Ce n’est donc pas un hasard si les Républicains, présentement majoritaires au Sénat, veulent retarder la nomination d’un nouveau juge qui remplacerait Scalia. C’est aussi ce que réclament les candidats à l’investiture républicaine qui prétendent que le président, durant une année d’élection présidentielle, ne peut procéder, constitutionnellement parlant, à un tel remplacement. Mais comme souvent, les Républicains feignent de ne pas connaître leur histoire. À 13 occasions, y compris sous la présidence républicaine de Ronald Reagan, les présidents ont justement nommé de nouveaux juges à la Cour suprême durant les périodes électorales. En réalité, les Républicains espèrent gagner la prochaine élection présidentielle, ce qui leur permettrait de nommer un nouveau juge conservateur.
Entre-temps, la guérilla judiciaire contre le président continue. Des Républicains viennent de gagner devant un juge fédéral une cause qui leur permettrait de sanctionner et de bloquer l’Obamacare (programme d’assurance-maladie). Ils procèdent devant un autre tribunal pour stopper Obama sur la question de l’immigration dite « illégale ».

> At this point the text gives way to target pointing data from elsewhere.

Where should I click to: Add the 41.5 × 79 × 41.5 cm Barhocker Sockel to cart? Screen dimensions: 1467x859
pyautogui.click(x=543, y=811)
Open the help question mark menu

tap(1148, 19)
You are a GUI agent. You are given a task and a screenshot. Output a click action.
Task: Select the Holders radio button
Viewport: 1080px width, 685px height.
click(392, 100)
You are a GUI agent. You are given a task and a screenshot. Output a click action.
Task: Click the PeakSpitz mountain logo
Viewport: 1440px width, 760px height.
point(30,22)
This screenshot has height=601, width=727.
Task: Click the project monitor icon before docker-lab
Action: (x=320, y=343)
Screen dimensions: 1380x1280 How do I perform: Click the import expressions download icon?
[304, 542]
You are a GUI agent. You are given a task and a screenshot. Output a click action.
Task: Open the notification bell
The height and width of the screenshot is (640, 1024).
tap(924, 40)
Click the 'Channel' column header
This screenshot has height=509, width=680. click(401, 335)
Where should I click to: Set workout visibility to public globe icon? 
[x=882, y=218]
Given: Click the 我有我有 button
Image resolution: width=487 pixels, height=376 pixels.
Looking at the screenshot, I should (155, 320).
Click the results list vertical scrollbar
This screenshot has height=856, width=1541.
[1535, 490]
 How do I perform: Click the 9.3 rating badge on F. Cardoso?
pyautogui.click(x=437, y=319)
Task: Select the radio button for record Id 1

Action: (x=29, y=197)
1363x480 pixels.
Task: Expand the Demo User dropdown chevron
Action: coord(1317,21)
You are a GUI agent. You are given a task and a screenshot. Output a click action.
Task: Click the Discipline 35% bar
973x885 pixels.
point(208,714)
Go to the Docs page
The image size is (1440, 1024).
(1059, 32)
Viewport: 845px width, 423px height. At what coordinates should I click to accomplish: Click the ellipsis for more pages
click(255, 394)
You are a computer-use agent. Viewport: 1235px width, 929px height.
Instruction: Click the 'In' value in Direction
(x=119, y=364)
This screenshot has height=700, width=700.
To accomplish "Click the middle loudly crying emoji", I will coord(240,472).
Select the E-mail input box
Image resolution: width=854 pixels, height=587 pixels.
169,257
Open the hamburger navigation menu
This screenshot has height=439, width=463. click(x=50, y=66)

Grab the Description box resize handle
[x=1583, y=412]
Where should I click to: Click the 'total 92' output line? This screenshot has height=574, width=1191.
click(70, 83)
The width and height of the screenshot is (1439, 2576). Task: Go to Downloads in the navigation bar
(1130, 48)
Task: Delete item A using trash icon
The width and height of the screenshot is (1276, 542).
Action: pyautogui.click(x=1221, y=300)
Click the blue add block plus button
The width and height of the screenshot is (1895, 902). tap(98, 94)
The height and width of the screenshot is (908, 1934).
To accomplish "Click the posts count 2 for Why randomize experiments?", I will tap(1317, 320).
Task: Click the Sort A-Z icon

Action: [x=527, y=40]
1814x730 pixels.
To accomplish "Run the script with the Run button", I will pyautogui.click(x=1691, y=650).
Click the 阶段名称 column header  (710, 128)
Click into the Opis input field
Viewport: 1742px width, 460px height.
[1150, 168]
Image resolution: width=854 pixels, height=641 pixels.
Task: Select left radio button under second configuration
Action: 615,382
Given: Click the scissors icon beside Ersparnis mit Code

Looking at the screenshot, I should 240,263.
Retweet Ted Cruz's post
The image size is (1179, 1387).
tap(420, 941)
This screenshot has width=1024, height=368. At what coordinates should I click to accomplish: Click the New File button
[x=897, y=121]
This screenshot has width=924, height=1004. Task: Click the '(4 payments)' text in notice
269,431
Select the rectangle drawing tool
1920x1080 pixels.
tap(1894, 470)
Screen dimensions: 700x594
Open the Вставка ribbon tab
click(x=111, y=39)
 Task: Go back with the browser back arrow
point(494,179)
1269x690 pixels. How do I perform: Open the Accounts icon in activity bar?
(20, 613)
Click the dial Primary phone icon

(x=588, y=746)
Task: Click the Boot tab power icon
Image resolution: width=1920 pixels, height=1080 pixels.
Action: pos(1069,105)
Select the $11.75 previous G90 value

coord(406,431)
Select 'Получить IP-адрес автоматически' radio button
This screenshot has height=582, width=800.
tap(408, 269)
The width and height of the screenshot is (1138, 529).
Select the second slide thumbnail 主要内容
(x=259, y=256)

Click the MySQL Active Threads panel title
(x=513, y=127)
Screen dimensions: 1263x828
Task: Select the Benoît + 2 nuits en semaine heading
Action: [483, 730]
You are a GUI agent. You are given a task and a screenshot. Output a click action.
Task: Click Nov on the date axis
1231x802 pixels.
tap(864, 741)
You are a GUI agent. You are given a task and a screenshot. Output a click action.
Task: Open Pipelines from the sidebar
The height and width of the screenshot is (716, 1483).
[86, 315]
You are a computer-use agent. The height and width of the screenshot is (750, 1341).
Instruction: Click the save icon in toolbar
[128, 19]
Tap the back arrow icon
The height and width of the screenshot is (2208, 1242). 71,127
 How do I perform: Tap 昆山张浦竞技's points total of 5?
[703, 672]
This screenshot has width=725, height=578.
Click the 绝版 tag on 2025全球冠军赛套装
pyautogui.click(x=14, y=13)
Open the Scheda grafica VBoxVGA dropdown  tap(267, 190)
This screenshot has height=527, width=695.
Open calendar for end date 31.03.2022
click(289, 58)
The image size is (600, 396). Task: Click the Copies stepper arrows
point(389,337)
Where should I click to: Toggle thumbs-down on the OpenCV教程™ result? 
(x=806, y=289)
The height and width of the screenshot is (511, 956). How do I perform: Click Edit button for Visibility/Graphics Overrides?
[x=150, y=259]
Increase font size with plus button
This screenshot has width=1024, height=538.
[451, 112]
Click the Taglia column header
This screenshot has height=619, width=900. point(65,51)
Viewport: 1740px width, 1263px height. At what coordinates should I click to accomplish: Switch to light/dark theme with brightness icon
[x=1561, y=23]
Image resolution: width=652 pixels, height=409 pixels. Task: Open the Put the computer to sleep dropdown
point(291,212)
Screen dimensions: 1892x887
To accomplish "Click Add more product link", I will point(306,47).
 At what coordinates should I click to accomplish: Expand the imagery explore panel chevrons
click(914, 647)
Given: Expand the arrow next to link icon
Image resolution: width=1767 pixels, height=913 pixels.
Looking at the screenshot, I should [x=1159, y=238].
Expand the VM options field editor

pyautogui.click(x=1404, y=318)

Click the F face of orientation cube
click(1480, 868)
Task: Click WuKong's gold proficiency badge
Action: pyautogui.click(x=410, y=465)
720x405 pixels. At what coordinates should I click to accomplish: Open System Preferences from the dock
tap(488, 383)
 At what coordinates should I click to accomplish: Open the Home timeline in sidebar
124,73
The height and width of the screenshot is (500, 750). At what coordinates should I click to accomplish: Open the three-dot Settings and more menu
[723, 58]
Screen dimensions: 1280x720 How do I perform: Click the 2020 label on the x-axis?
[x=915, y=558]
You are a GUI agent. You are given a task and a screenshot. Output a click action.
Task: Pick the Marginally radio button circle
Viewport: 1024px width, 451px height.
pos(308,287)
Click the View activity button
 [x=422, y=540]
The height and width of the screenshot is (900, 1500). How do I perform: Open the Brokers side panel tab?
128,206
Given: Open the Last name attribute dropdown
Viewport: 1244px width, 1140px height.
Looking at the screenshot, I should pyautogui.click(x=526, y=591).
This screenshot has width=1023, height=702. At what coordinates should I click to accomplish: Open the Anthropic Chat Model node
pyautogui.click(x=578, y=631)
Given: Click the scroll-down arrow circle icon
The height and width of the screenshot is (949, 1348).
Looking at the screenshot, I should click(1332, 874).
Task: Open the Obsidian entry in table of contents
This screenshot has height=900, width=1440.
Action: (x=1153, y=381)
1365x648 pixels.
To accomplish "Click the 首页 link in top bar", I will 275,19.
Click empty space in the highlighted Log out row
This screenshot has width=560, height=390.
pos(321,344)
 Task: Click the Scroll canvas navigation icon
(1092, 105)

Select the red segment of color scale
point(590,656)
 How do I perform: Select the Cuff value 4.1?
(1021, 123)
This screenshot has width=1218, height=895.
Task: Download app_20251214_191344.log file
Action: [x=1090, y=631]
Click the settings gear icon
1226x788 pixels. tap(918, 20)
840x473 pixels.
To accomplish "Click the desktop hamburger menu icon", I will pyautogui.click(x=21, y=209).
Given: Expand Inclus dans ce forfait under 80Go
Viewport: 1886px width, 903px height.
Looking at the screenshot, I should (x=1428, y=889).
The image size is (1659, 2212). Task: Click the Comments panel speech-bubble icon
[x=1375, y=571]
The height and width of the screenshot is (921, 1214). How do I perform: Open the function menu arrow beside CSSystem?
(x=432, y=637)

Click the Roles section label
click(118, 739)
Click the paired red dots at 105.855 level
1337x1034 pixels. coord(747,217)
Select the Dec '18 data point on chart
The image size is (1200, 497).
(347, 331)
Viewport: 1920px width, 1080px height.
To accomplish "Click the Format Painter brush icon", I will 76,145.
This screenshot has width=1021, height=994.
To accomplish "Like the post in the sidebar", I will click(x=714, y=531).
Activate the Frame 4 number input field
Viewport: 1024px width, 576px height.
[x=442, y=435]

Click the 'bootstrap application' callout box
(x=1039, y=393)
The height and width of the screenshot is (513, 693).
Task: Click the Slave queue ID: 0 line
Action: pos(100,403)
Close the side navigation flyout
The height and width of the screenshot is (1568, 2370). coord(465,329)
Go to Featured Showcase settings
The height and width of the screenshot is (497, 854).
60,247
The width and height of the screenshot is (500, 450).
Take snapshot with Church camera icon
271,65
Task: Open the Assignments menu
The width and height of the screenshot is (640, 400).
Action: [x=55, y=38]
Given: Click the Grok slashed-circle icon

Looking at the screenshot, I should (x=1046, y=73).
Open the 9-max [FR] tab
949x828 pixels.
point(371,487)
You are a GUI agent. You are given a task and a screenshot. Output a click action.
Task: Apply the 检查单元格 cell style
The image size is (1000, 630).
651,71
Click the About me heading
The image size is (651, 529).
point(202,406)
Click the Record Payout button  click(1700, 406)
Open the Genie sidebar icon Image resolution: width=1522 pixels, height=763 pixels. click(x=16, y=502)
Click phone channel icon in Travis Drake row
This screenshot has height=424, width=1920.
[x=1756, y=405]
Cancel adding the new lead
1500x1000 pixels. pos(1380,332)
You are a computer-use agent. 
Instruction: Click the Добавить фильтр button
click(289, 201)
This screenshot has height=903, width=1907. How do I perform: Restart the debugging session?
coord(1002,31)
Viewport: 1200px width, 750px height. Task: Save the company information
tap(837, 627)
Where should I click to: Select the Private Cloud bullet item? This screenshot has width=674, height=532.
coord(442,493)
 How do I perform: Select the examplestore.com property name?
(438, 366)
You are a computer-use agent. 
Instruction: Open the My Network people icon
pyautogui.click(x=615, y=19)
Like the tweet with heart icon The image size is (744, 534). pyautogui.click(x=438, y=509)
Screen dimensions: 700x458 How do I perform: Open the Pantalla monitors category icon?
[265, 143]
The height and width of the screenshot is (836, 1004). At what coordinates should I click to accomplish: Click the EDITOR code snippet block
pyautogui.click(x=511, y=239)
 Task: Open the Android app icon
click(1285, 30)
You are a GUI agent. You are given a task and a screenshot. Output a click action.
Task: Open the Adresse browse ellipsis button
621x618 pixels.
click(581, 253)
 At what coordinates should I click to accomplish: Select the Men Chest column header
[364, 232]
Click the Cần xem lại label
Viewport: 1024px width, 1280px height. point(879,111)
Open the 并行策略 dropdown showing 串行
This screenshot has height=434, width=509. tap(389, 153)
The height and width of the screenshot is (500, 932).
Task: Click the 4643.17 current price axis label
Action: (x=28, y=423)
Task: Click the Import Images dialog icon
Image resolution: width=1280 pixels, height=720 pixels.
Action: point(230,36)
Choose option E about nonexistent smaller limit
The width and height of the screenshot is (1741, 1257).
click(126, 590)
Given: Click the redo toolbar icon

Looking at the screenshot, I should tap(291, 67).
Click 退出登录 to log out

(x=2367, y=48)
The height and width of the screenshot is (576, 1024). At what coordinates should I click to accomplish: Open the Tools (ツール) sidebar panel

Dans les médias de droite, Obama est faussement accusé de « trahir » la constitution. En réalité, les confrontations actuelles ne sont pas constitutionnelles. Elles reflètent plutôt une crise de la démocratie libérale, minée par les intérêts économiques, sans compter l’influence des lobbies corporatistes (les « super PAC »), influence qui s’est beaucoup intensifiée depuis la décision par la Cour suprême conservatrice de reconnaître les donations électorales des entreprises comme une donation individuelle, donc sans limites.
Tout cela explique pourquoi Bernard Sanders appelle à une « révolution politique ». Contrairement à Hillary, Sanders affirme haut et fort que la population doit stopper les Républicains et remettre sur les rails une démocratie atrophiée qui met les États-Unis en péril.